How to Know if an Insurance Company Wrongfully Denies or Underpays Your Homeowner’s Claim

63368446_sIn everyday life we all rely on our insurance company to come through for us, to cover us and pay our claim when we make one.  Why else would we pay so much in monthly insurance bills? The point of insurance is to cover us when something goes wrong. We pay the insurance companies to have our backs. Unfortunately, insurance companies often seem to be more concerned about protecting their own bottom lines than honoring claims. Many times claims aren’t paid on time, or in full. Sometimes insurance companies flat out deny claims that should be paid.
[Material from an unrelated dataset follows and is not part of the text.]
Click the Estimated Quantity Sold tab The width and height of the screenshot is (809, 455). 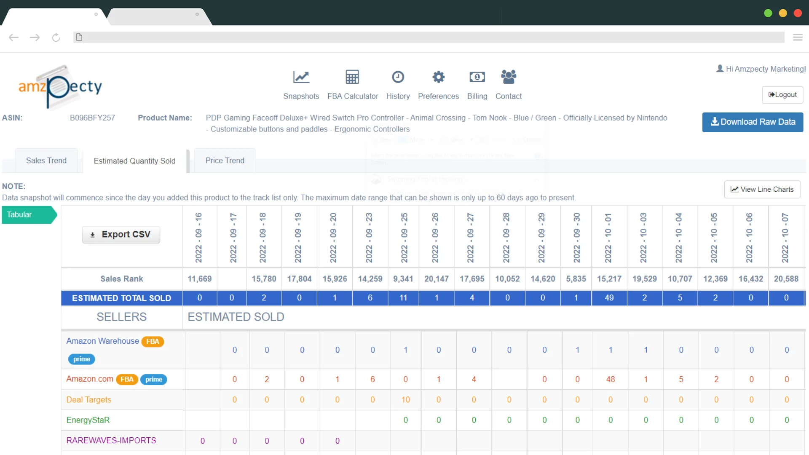pyautogui.click(x=134, y=161)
These problems can happen to any of us, in any type of scenario. In light of all the folks suffering from losses and damages caused by the recent hurricanes, this blog focuses on one way some homeowner’s insurance companies manipulate the numbers to deny legitimate claims.

We all have a deductible on our insurance policies, which is the amount we have to pay before the insurance will kick in and pay for our losses.  Some deductibles are higher than others, but we all have one whether its $600 or $6,000.

“Replacement Value” is what it actually costs to repair or replace what was damaged or lost. Most insurance policies don’t pay “replacement value”. Instead, most insurance companies pay property damage claims on what they call an “actual cash value” basis. To calculate “actual cash value”, most insurance companies subtract “depreciation” from the “replacement value”.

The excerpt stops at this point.